A Care Quality Commission (CQC) report in July found at least 65% of trained nurses at East Riding Community Hospital were "not fully competent".
Save Our NHS Hull and East Yorkshire said local residents "need answers".
A plan showing how better training would be achieved was now with the CQC, Humber NHS Foundation Trust said.
The action plan had already been drawn up before publication of the CQC report, but it had now been formally lodged with the health watchdog, the trust said.
The £19m 30-bed hospital, on Swinemoor Lane in Beverley, opened in July 2012 and was designed to replace the ageing Westwood Hospital which has since closed.
The CQC report into standards at the hospital, which followed an unannounced visit in June, said many of the nurses there had not received appropriate training.
Six "serious untoward incidents" which put patient safety at risk were highlighted in the report, with a "serious error on the part of staff" in two of those incidents.

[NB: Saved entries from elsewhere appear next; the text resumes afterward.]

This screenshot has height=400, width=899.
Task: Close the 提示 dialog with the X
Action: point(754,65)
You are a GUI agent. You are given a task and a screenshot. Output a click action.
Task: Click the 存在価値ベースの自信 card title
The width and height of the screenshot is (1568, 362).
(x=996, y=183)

Although patients were satisfied with their treatment, there were "concerns patients were at risk of receiving unsafe care that affected their health and welfare", the report said.
Twelve beds at the hospital were temporarily closed following the CQC inspection.

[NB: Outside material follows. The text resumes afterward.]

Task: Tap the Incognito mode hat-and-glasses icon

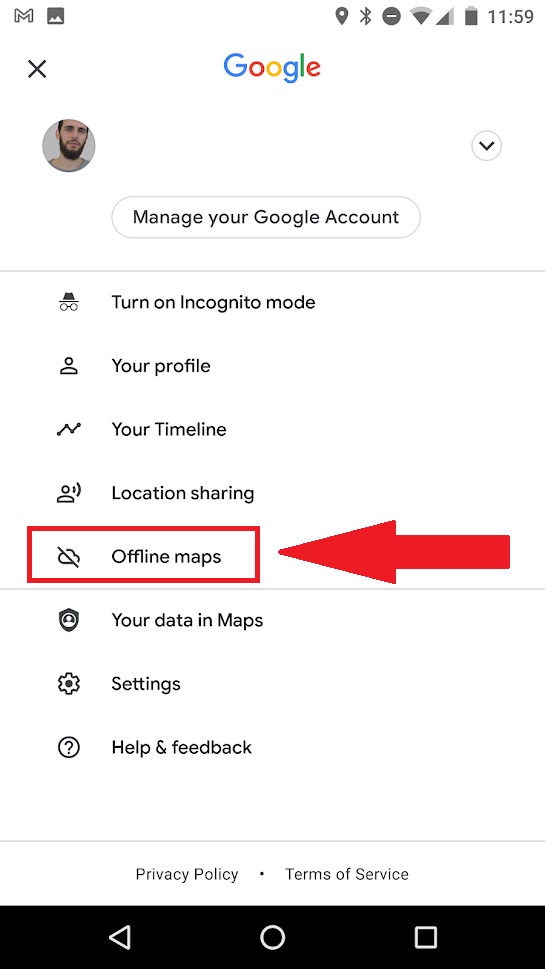Action: point(69,302)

Lyn Longbottom, from Save Our NHS Hull and East Yorkshire, described the CQC report as "damning".
"The community needs answers as to why the East Riding Community Hospital, a brand new facility... is under pressure," she said.
"Staff were never given access to the training needed to operate the hospital in the first place."
David Snowdon, Humber NHS Foundation Trust chief executive, said the action plan now being considered by the CQC included "enhanced" training for hospital staff.
The CQC was not expected to carry out another inspection at the hospital before October, Mr Snowdon said.